Die Bundesregierung rechnet damit, dass die Nato wie von den USA gewünscht Mitglied der internationalen Koalition gegen die Terrormiliz Islamischer Staat (IS) wird. Eine entsprechende Entscheidung könnte auf dem Nato-Gipfel bekannt gegeben werden, hieß es am Mittwoch in Berlin aus Diplomatenkreisen. Merkel hatte bereits vor zwei Wochen nach einem Gespräch mit Nato-Generalsekretär Jens Stoltenberg angedeutet, dass sie eine Einbindung der Nato in die Anti-IS-Koalition nicht ablehnt. Sie betonte aber, es werde keine militärische Aktivität Deutschlands erweitert.
Stoltenberg wollte am Mittwochvormittag nicht bestätigen, dass der Beitritt der Nato zur Anti-IS-Koalition bereits so gut wie beschlossen ist. „Wir sind immer noch in der Diskussion“, sagte er. Die Bundesregierung erhofft sich von der Einbindung der Nato in die Koalition offensichtlich auch Bewegung im deutsch-türkischen Streit.
Deutschland hatte eine Beteiligung der Nato an der Anti-IS-Koalition lange strikt abgelehnt. Als Grund wurde genannt, dass ein Bündnisengagement die Konflikte in der Region verschärfen oder zumindest Friedensbemühungen erschweren könnte. An der in Syrien und im Irak aktiven Anti-IS-Koalition sind derzeit die Mitgliedstaaten der Nato beteiligt, nicht aber das Bündnis an sich.
Im Zuge der Beteiligung an der Anti-IS-Koalition will die Nato eine Ausweitung des Awacs-Einsatzes ungeachtet der deutsch-türkischen Spannungen beschließen. Stoltenberg sagte, er gehe davon aus, dass die über den Nato-Stützpunkt in Konya laufende Operation mit Radarflugzeugen künftig zusätzliche Aufgaben übernehme werde.

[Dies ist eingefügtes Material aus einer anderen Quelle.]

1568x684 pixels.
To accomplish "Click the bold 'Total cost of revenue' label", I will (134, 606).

Auf den Streit über das Besuchsverbot für deutsche Abgeordnete ging Stoltenberg nicht ein. Sollte er weiter eskalieren und dazu führen, dass deutsche Soldaten aus der Türkei abgezogen werden, könnte nach Angaben aus Militärkreisen auch die Ausweitung des Awacs-Einsatzes infrage stehen. Deutschland stellt nämlich rund ein Drittel der Soldaten für die Einsätze der Radaraufklärungsflugzeuge.

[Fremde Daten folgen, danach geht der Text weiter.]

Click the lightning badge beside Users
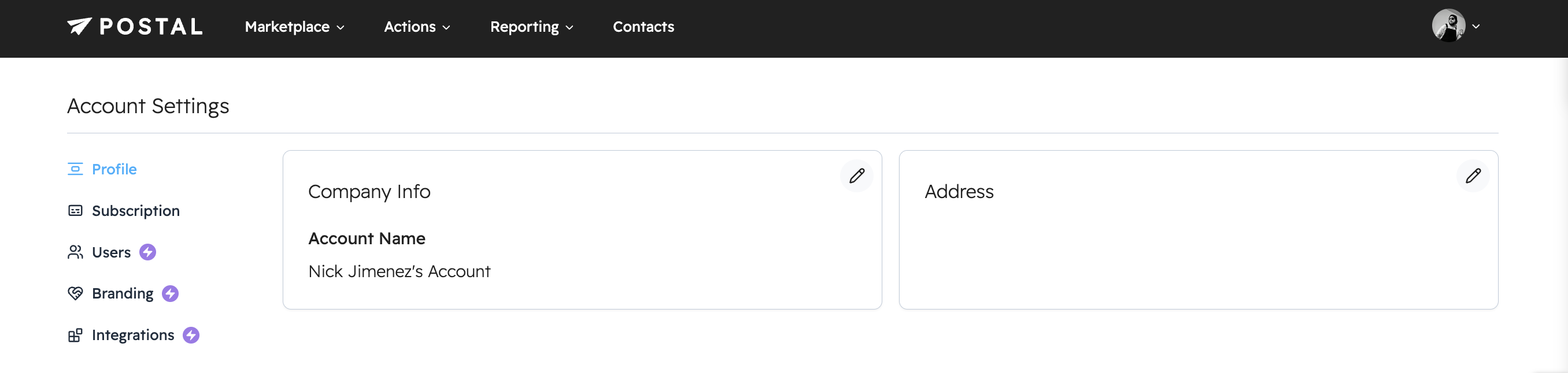 pyautogui.click(x=148, y=252)
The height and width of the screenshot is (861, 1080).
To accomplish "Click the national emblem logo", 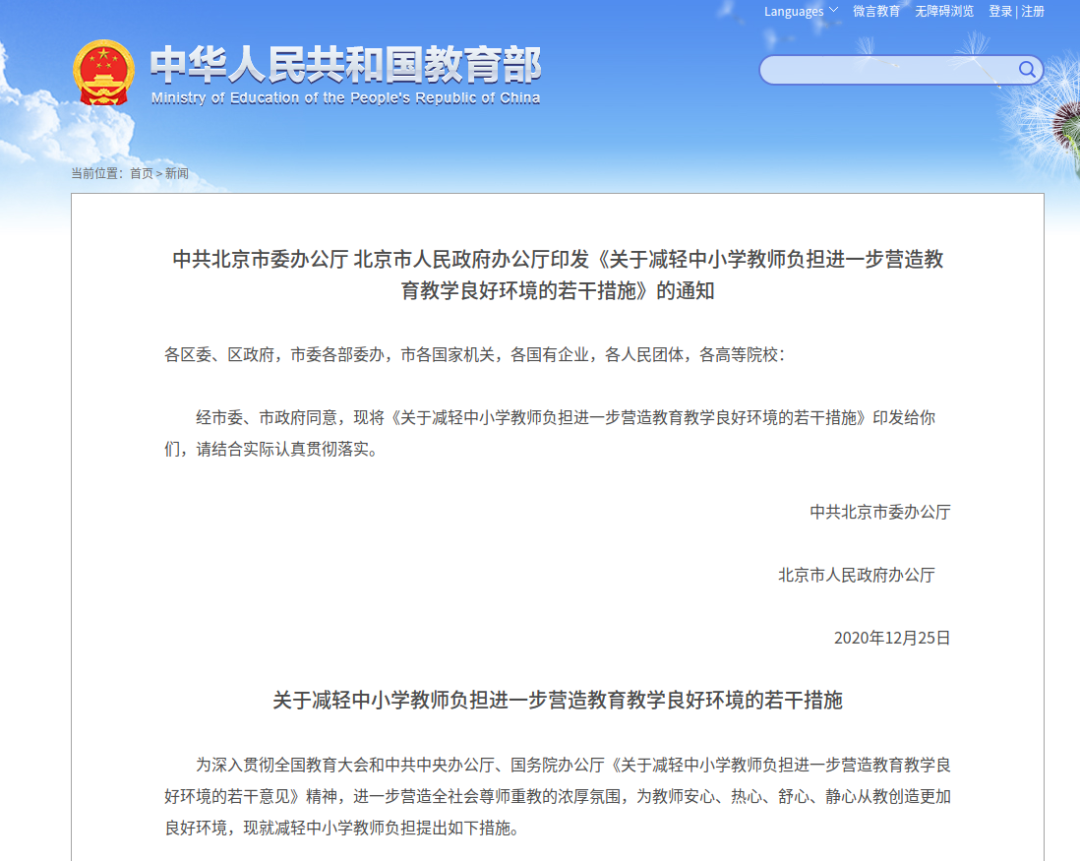I will point(103,73).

Angekündigt werden soll beim Gipfel auch ein Konzept zur Verbesserung des Lastenteilung innerhalb des Bündnisses. Es sieht vor, dass alle 28 Bündnisstaaten künftig einmal jährlich darlegen, wie sie sich in Zukunft beim Thema Verteidigung engagieren wollen. Neben der Entwicklung der Verteidigungsausgaben sollen dabei auch die Beteiligung an Nato-Einsätzen und militärischen Fähigkeiten eine Rolle spielen. Für letztere hat die Nato für die kommenden 15 Jahre klare Vorgaben gesetzt.